From IULA to UCLG - My Odyssey
By Jeremy Smith, Former Secretary General of IULA
My first experience of IULA was a World executive Committee (WEXCOM) in Santiago de Chile, hosted by IULA’s President and Mayor of Santiago, Jaime Ravinet. But IULA seemed to me to lack focus and strategy. The Secretary General was Drew Horgan, a lovely and committed man who had many strengths, but not hard-edged management.
This was confirmed when I realised that colleagues in Metropolis and FMCU (whom I have grown to love and admire!) had effectively stitched up IULA in the proposals for the future WACLAC, which gave IULA – the oldest and broadest association – a weighting equal to that of continental associations. I got involved and we held some wonderfully stormy officer-level meetings in which I was a difficult dissenter. It was clear to me that WACLAC could not – and should not – be seen as the answer to the problem of fragmentation.

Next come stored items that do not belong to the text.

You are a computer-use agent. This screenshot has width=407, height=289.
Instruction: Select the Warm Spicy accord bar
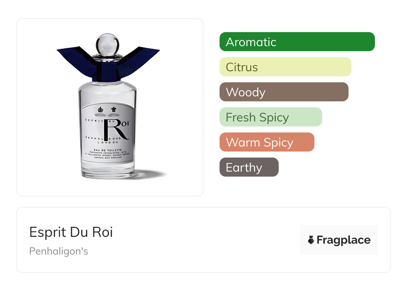pos(267,142)
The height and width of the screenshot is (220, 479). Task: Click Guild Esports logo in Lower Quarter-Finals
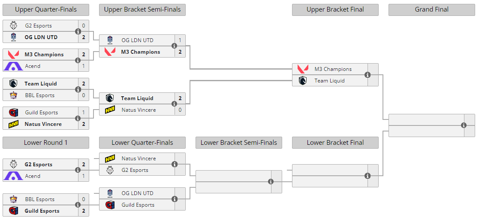pos(110,205)
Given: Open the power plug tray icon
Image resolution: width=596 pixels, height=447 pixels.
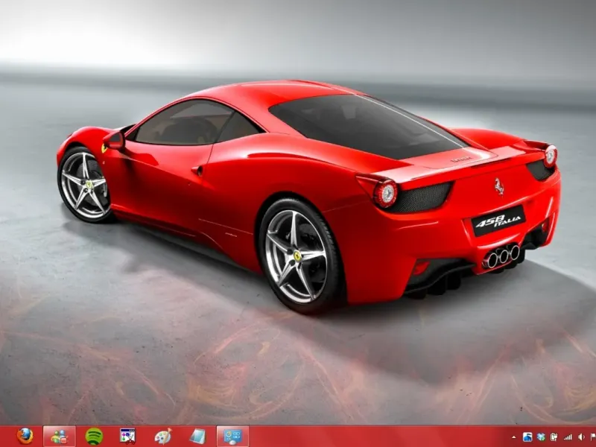Looking at the screenshot, I should [554, 437].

In 1999, we held a great IULA Congress in Barcelona, back to back with the Metropolis congress. The city were great hosts, and I enjoyed working with Margarita Obiols and her team, with the strong backing of Mayor Joan Clos. There followed 6 long years of negotiations with FMCU, to prepare for the coming of United Cities and Local Governments. I feel that the birth of UCLG was something of a miracle. Everyone could see the logic of unification – we had two smallish international associations with inadequate resources to play the global role that was needed, or to exercise the level of influence required. IULA and FMCU in part complemented each other geographically, and in part competed with each other. But culturally and linguistically, the two associations were far apart, and it has been a long road to bring these two traditions together.
The culmination of the debates came in Merida, Mexico in 2000 – a truly memorable WEXCOM. But it was in Merida that the future of UCLG (still unnamed) hung by the slenderest of threads. A resolution was proposed by the admirable Don Borut (Executive Director of the National League of Cities, USA) to put an end to the negotiations. It was clearly supported by the President and Secretary General. I was the opposer of his motion. And when the vote came, Don’s motion was voted down – by just one vote.
The Paris Congress, with over 3000 attending, was a huge success – I felt a mixture of pride and a little sadness since it meant the end of an era for me. I have the satisfaction of knowing that the existence of UCLG is to a fair degree due to the role I played over the 8 long and intensive years from Istanbul to Paris.
I must give thanks to a few key people along the road to founding UCLG. Especially to Norbert Burger, who sadly died last year, whose tales of life as a boy in bombed-out Germany illustrated for me why working for peace must remain a paramount task. To Alan Lloyd, the last President of IULA, a grass-roots internationalist, with some 50 years as elected councillor, and to Mercedes Bresso, the last President of FMCU. To Michel Bescond, the SG of FMCU at the start of the process, and a good negotiating partner, and later Paolo Morello. On the IULA side, far too many to mention by name…but thanks in particular to the staff team, and to Heikki Telakivi who was always ready to help.
I am therefore specially privileged to have been part of the leadership of the International Union of Local Authorities, the last direct successor of founding father and long-term inspirer of IULA, Emile Vinck. He was never afraid to form, re-form, find a new seat, or whatever it took – with the sole goal of getting local governments organised to learn from each other across frontiers, and to have a positive impact on international decision-making. I am confident he would have shared our vision of creating UCLG as a more united voice for local government. I wish UCLG well in preparing for the next 100 years.